请从下方关于 FastAPI JWT 登录的引文停下的地方接着往下写。
══ 引用原文 ══
我正在通过fastapi中的jwt进行用户登录,对于登录,我在swagger
中得到了这样的信息
我不知道为什么会出现这个local_kw表单字段,这是我的端点代码
from sqlalchemy.orm import sessionmaker
SessionLocal = sessionmaker(autocommit=False, autoflush=False, bind=engine)
@router.post("/token", response_model=dict)
async def login_for_access_token(
login_data: LoginRequestBody,
session: Session = Depends(SessionLocal)
):
user = (
session.query(User)
.filter(
or_(
User.username == login_data.email_or_phone_number,
User.email == login_data.email_or_phone_number,
User.phone_number == login_data.email_or_phone_number,
)
)
.first()
)
if user and verify_password(login_data.password, user.hashed_password):
access_token_expires = timedelta(minutes=settings.ACCESS_TOKEN_EXPIRE_MINUTES)
access_token = create_jwt_token(
data={"sub": user.username}, expires_delta=access_token_expires
)
refresh_token_expires = timedelta(days=1)
refresh_token = create_jwt_token(
data={"sub": user.username, "scope": "refresh"},
expires_delta=refresh_token_expires,
)
═══
══ 摘录数据 ══
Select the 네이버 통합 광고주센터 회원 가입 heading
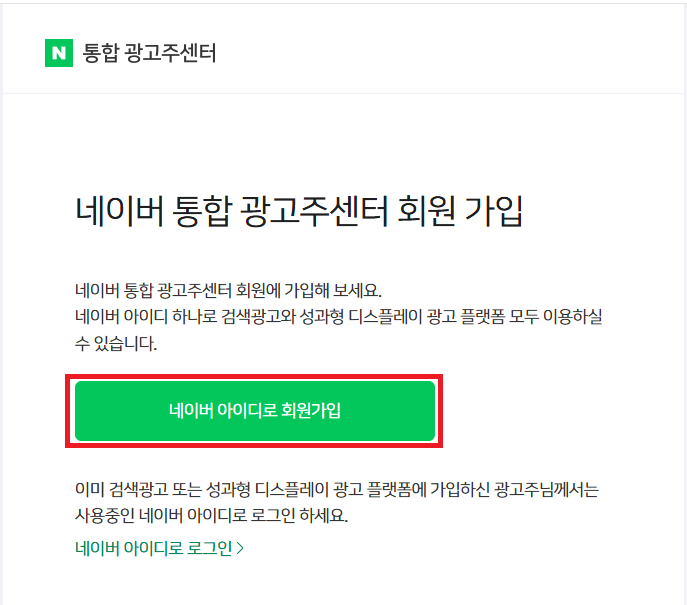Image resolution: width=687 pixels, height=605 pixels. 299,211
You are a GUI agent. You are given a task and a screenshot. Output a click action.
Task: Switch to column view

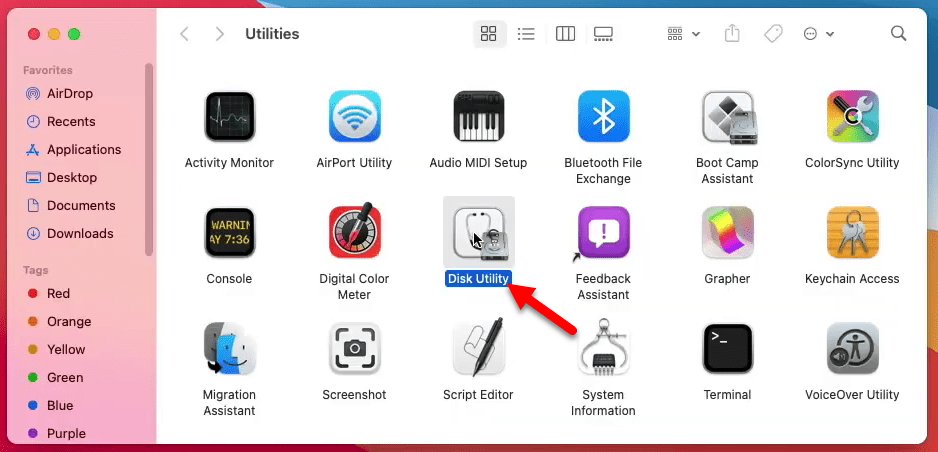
═══
══ 摘录数据 ══
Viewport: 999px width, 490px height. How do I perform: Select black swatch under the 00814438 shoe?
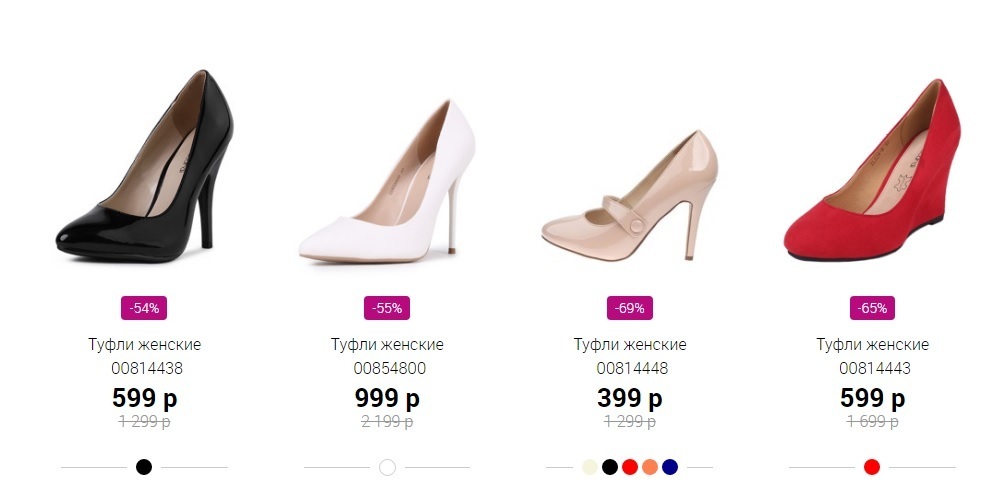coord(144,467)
═══
* [练习结果]:
output_response = {
"detail": {
"status": "success",
"message": "Login successful",
"access_token": access_token,
"refresh_token": refresh_token,
}
}
return JSONResponse(status_code=200, content=output_response)
# Handle other error scenarios
error_response = {
"detail": {
"status": "fail",
"message": "The application has encountered an unknown error. It doesn't appear to have affected your data, but our technical staff have been automatically notified and will be looking into this with the utmost urgency.",
}
}
return JSONResponse(status_code=400, content=error_response)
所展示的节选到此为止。